Book: Single Author 

[corresponding number] Author. Book Title. Location: Publishing company, year, pp.

Example :

[4] W.-K. Chen.Linear Networks and Systems. Belmont, CA: Wadsworth, 1993, pp. 123-135.

Book: Two or more authors

[corresponding number] Author, Author, Author, and Author. Book title. Location: Publishing company, year, pp.

Example :

[1]     R. Merchant and S. Saxena, Engineering. Chicago, IL: Britannica Educational Publishing, 2016.

[2] U.J.Gelinas, Jr., S.G. Sutton, and J. Fedorowicz. Business Processes and Information Technology. Cincinnati: South-Western/Thomson Learning, 2004, pp.98-100.

Book: No author 

[ corresponding number] Book title. Location: Publishing company, year, pp.

Example:

[5] The Oxford Dictionary of Computing, 5th ed.
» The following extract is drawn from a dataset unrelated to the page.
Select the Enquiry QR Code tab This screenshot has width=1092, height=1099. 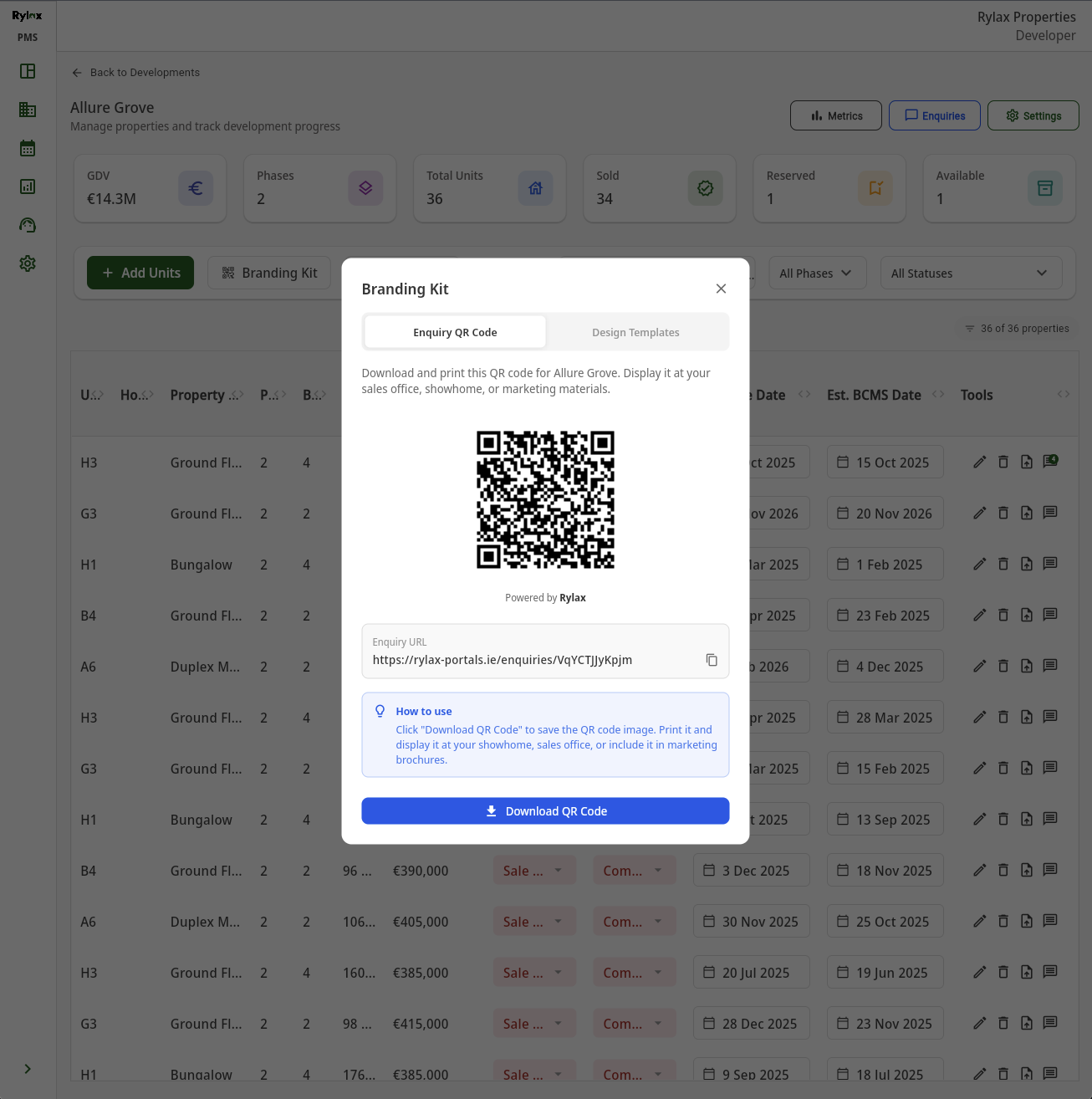pos(455,332)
Oxford: Oxford University Press, 2003, pp.13-23.

Article in a Journal 

[corresponding number] Author. “Article Title.” Journal title, vol., pp, date.

Example:

 [6]  T. Kaczorek, “Minimum energy control of fractional positive electrical circuits,” Archives of Electrical Engineering, vol. 65, no. 2, pp.191201, 2016.

Newspaper Article

[corresponding number] Author. “Article title.” Newspaper title, pp, date.

Example: 

[7] N. Perpitch, “Green groups battle to overturn gas plan, “The Australian, p.2, Sept. 7, 2010.